Ils n’ont même pas le bac

Ces adolescents ne fréquentent pas de réseau structuré. Ils se retrouvent sur des forums fermés, derrière des pseudos, dans un microcosme où la valeur de quelqu’un se juge au nombre de failles exploitées et de bases de données revendues. Les enquêteurs du Sirasco emploient un terme qui revient dans toute la note, socialement isolés. Leur monde tient dans un écran. L’école, la famille, les amis du quartier passent au second plan.

Et pourtant, les dégâts qu’ils provoquent n’ont rien de virtuel. Le Sirasco considère que ces vols de données alimentent désormais toutes les formes de délinquance classique, du cambriolage ciblé à l’escroquerie téléphonique. Le gamin qui pirate ne sait pas toujours à qui il vend. Mais ceux qui achètent, eux, savent très bien quoi en faire.

Notoriété en ligne et argent bien réel

La double motivation revient dans tous les dossiers. Frapper une cible visible pour se faire un nom dans la communauté puis monétiser le butin.

  • Entre février et mars 2025, 13 bases de données de fédérations sportives et chaînes de restauration ont été concernées.
  • Plus de 3 millions d’utilisateurs touchés.
  • L’auteur présumé avait 17 ans.
  • La Fédération Française de Tir a vu les données de ses 300 000 licenciés mises en vente pour 10 000 euros sur BreachForums.

En décembre, des services du ministère de l’Intérieur ont été ciblés. Trois suspects interpellés, âgés de 16, 20 et 22 ans. Un mineur de 15 ans a aussi été arrêté récemment pour le piratage de l’ANTS et ses 12 millions de comptes exposés.

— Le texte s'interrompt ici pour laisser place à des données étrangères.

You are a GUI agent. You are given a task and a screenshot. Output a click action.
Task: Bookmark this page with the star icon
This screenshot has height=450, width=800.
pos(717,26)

Les données volées irriguent toute la délinquance

Le vol de données serait devenu un catalyseur d’actions criminelles. Les informations ne restent pas dans le monde numérique. Les fichiers de la fédération de tir peuvent servir à repérer des détenteurs d’armes pour des cambriolages ciblés. D’autres bases alimentent des escroqueries téléphoniques ou des séquestrations de propriétaires de cryptomonnaies.

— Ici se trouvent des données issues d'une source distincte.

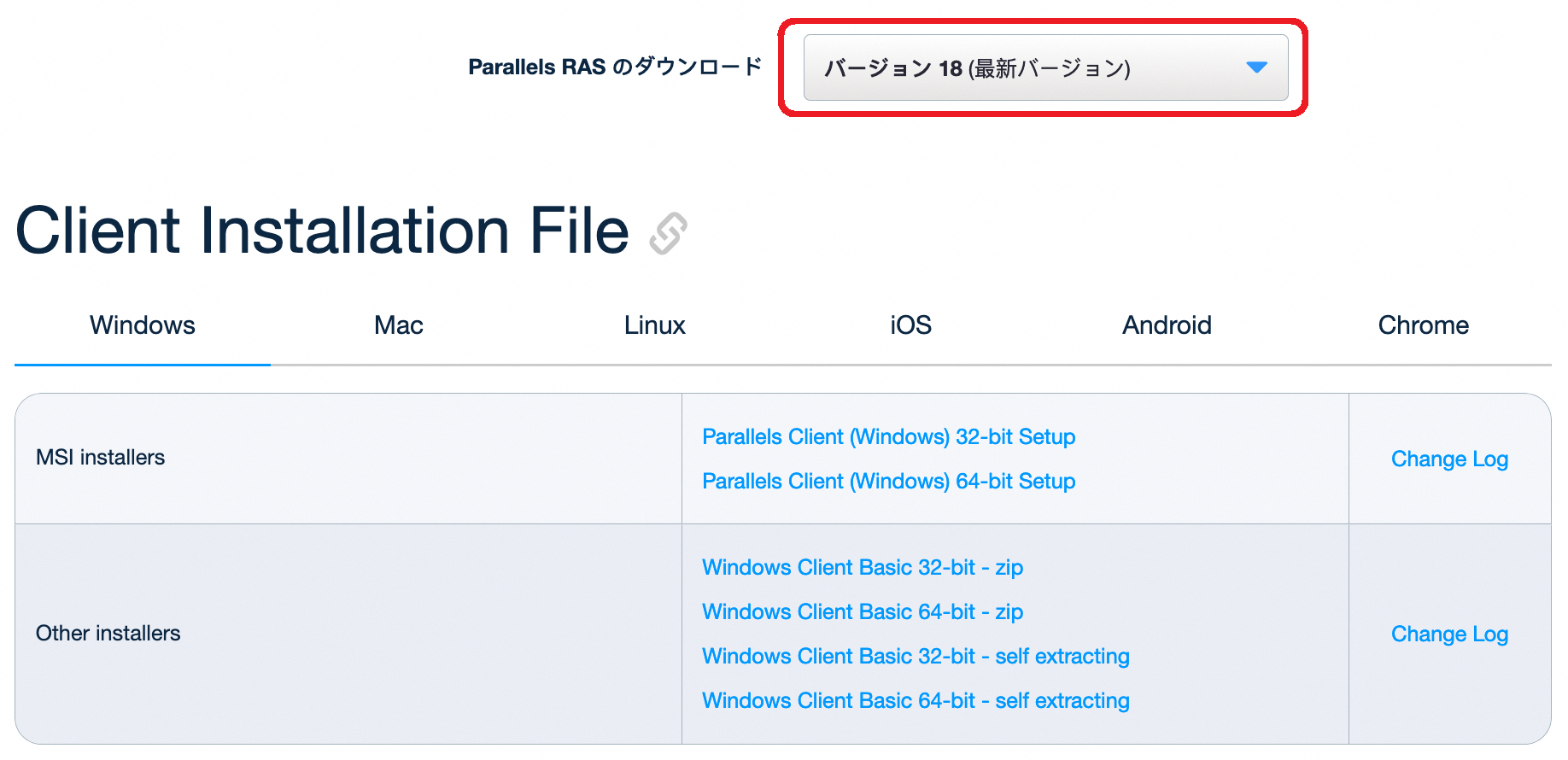Viewport: 1568px width, 760px height.
Task: View the Chrome client tab
Action: pyautogui.click(x=1423, y=325)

Le piratage devient la porte d’entrée. Un ado qui vole une base de données dans sa chambre dévoile sans forcément le savoir, la matière première à des réseaux de délinquance bien plus structurés.

Les ados doués en informatique existent depuis toujours. Quelque chose a toutefois changé, il s’agit de la facilité d’accès aux outils et l’existence d’un marché noir où n’importe quelle base trouve preneur en quelques heures.